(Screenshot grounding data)
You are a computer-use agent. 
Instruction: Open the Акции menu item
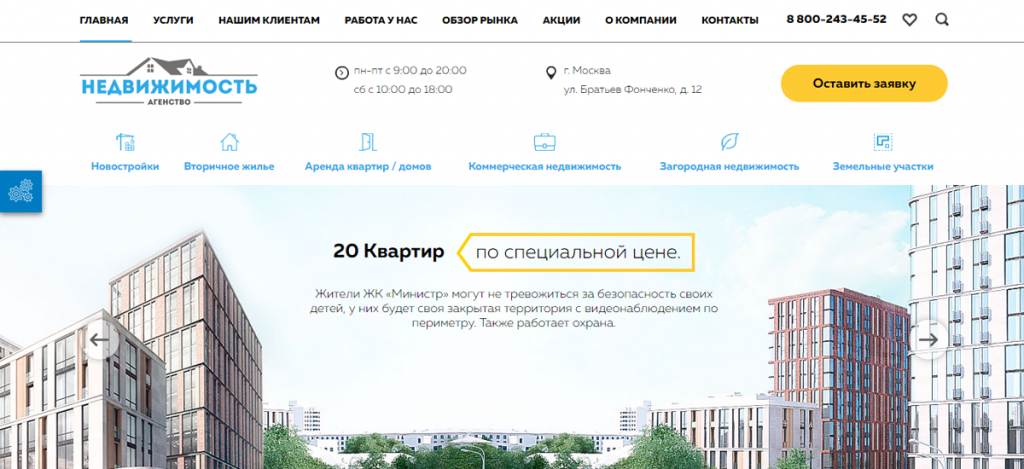561,20
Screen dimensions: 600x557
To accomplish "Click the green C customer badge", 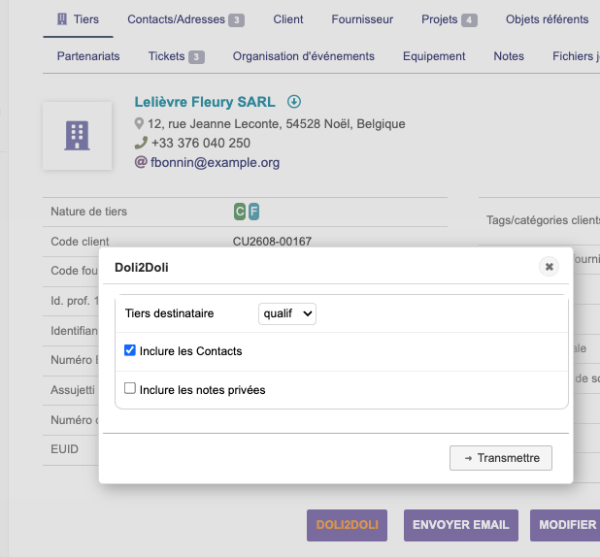I will click(x=240, y=212).
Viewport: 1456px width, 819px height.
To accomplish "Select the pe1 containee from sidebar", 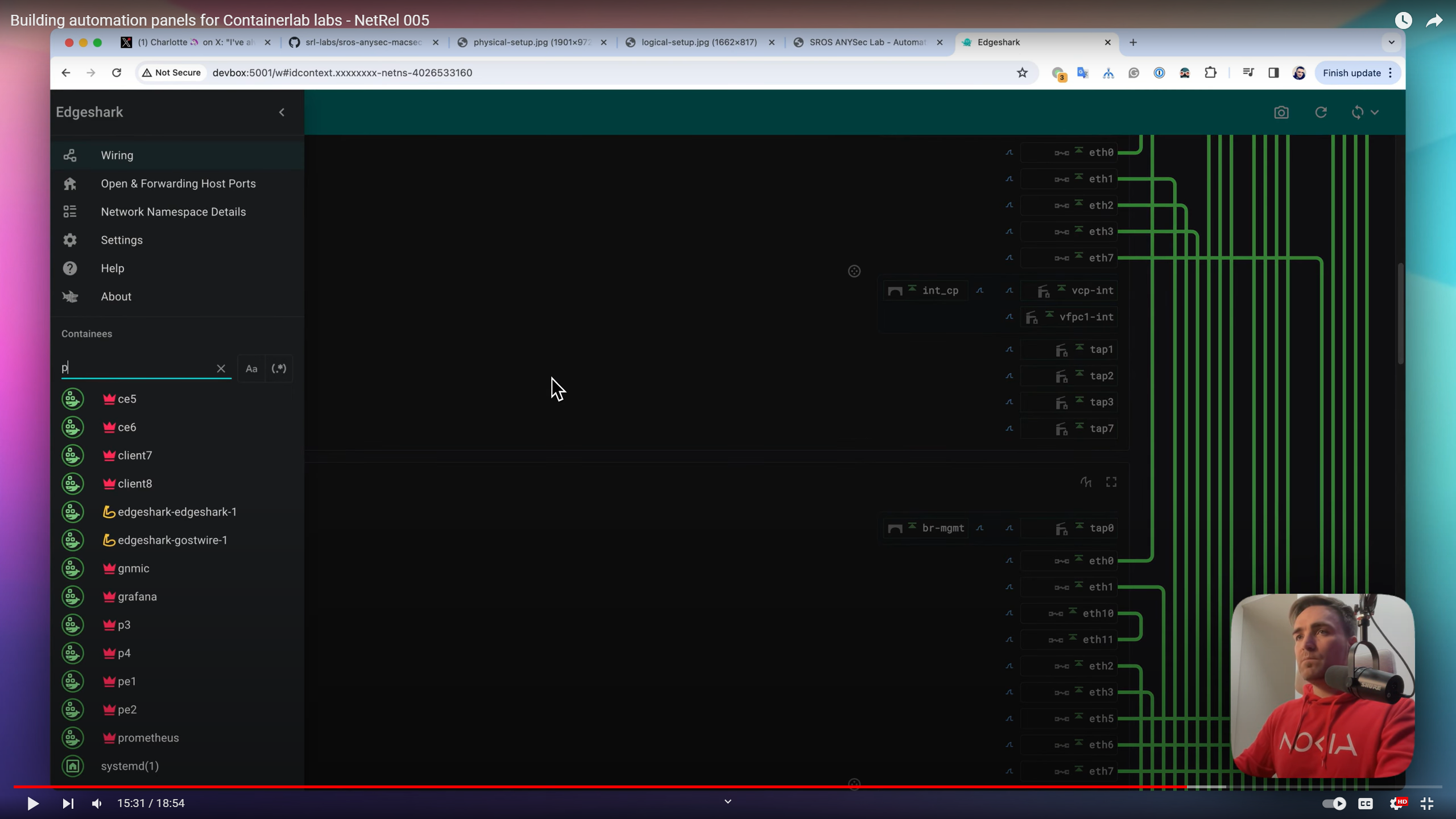I will (127, 681).
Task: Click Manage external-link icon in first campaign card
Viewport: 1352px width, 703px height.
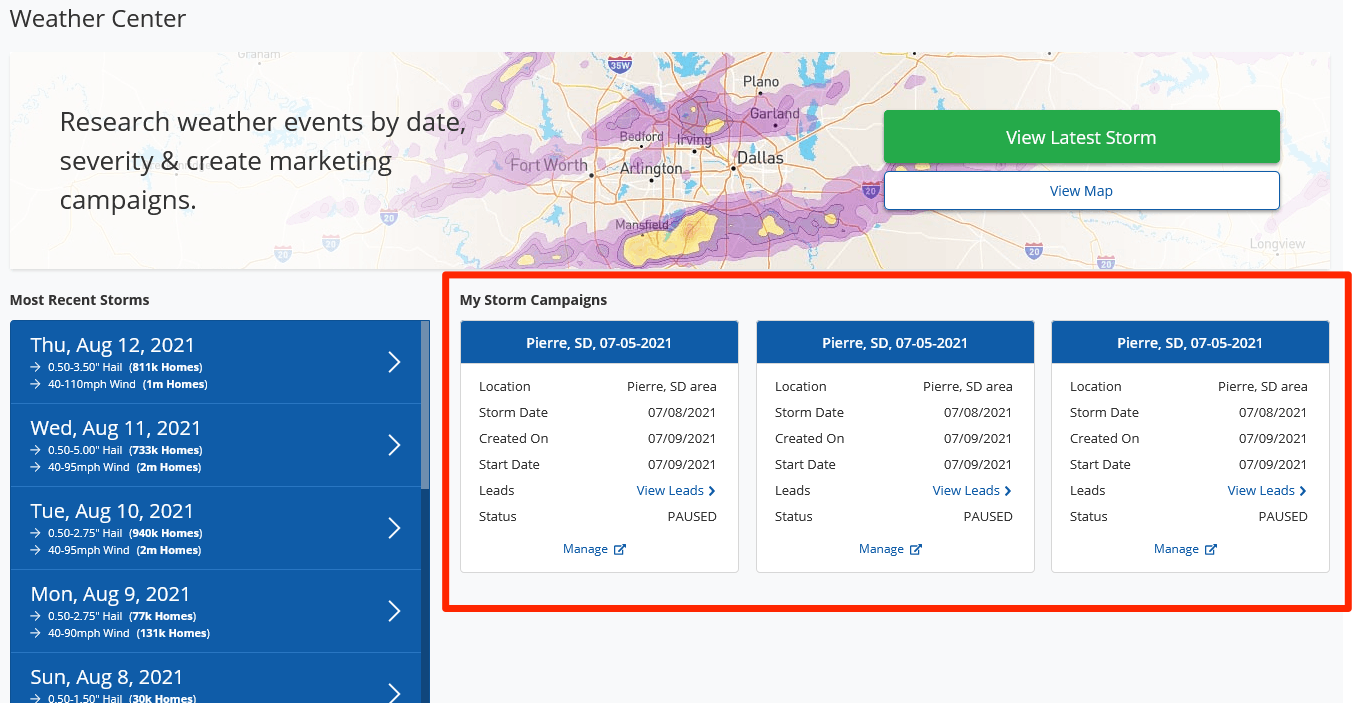Action: [619, 549]
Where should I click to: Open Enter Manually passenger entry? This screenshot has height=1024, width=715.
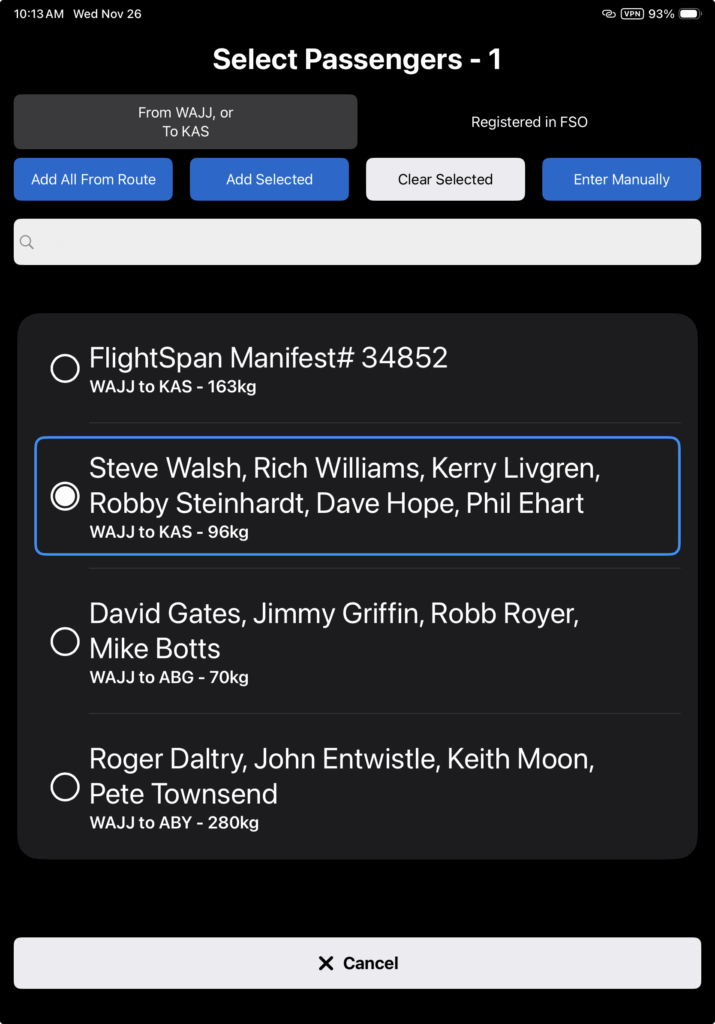pos(621,180)
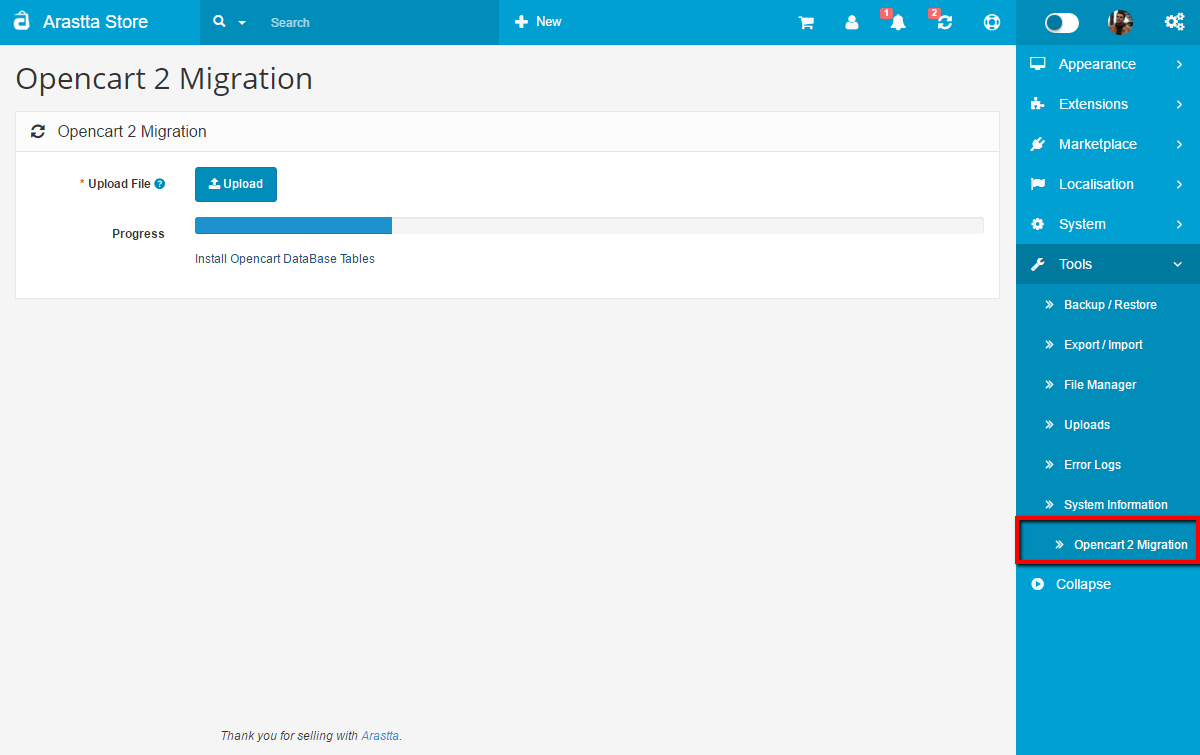
Task: Expand the Localisation menu
Action: (1096, 184)
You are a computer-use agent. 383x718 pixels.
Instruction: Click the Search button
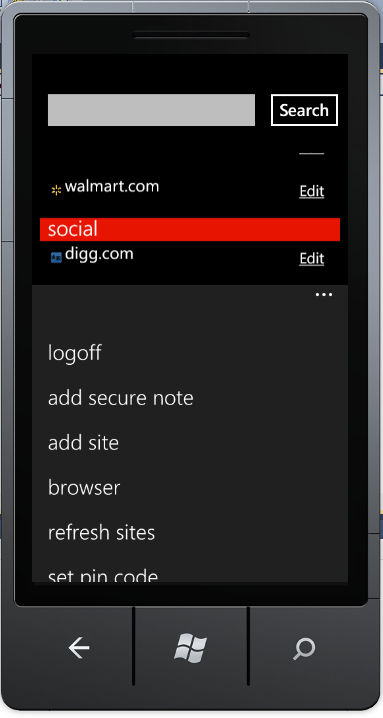click(x=304, y=110)
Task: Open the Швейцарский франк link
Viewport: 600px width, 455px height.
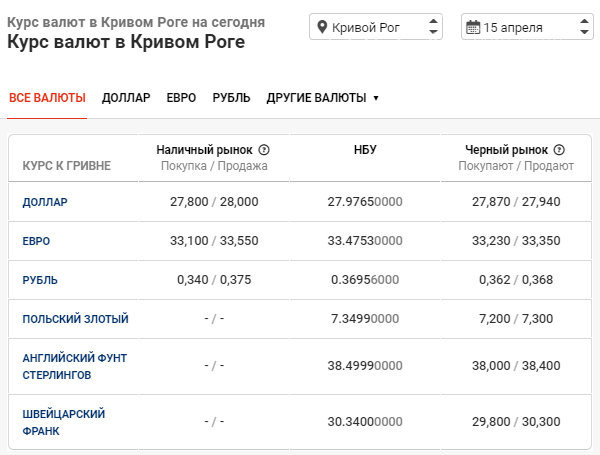Action: [x=63, y=422]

(WHAT THIS TASK INVOLVES): Report how many lines of the entries hold the word "link". Nothing else is needed.

(ANSWER TO THIS TASK): 2